# [THE PROBLEM]
The entries below should be repeated exactly, with no pictures carried over.

(Data items)
◆ ◆ ◆ ◆
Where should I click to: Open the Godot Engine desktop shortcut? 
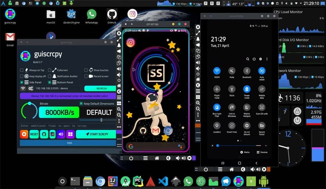[71, 15]
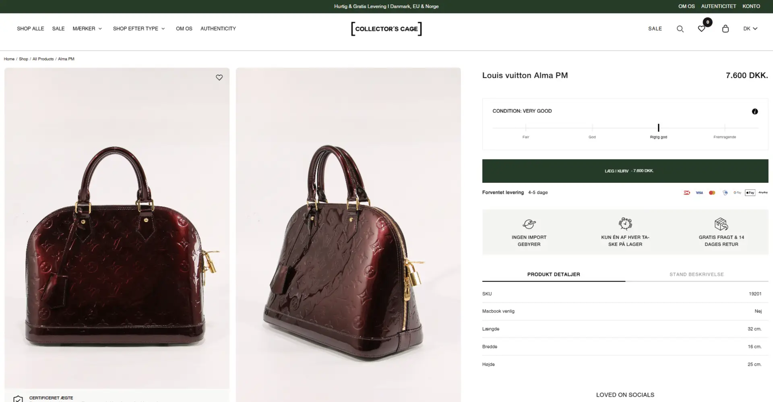Click the Visa payment icon

coord(699,193)
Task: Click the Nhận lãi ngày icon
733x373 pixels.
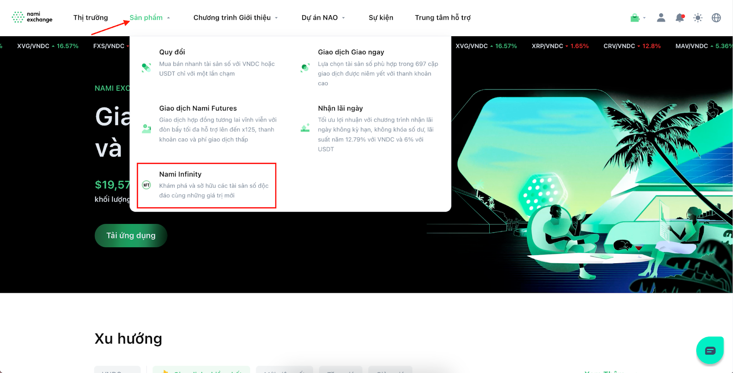Action: click(305, 128)
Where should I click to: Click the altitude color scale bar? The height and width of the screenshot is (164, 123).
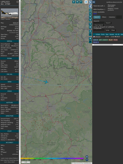[52, 158]
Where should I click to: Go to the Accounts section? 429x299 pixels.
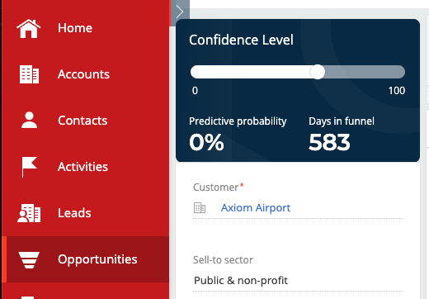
◆ ◆ ◆ ◆
# [SOLUTION TO THIS PROBLEM]
Where should I click to: Open the Godot Engine desktop shortcut? 
[71, 15]
Click the Visa payment icon

coord(699,193)
Task: Click the Nhận lãi ngày icon
733x373 pixels.
Action: click(305, 128)
Where should I click to: Click the altitude color scale bar? The height and width of the screenshot is (164, 123).
[52, 158]
Where should I click to: Go to the Accounts section? 429x299 pixels.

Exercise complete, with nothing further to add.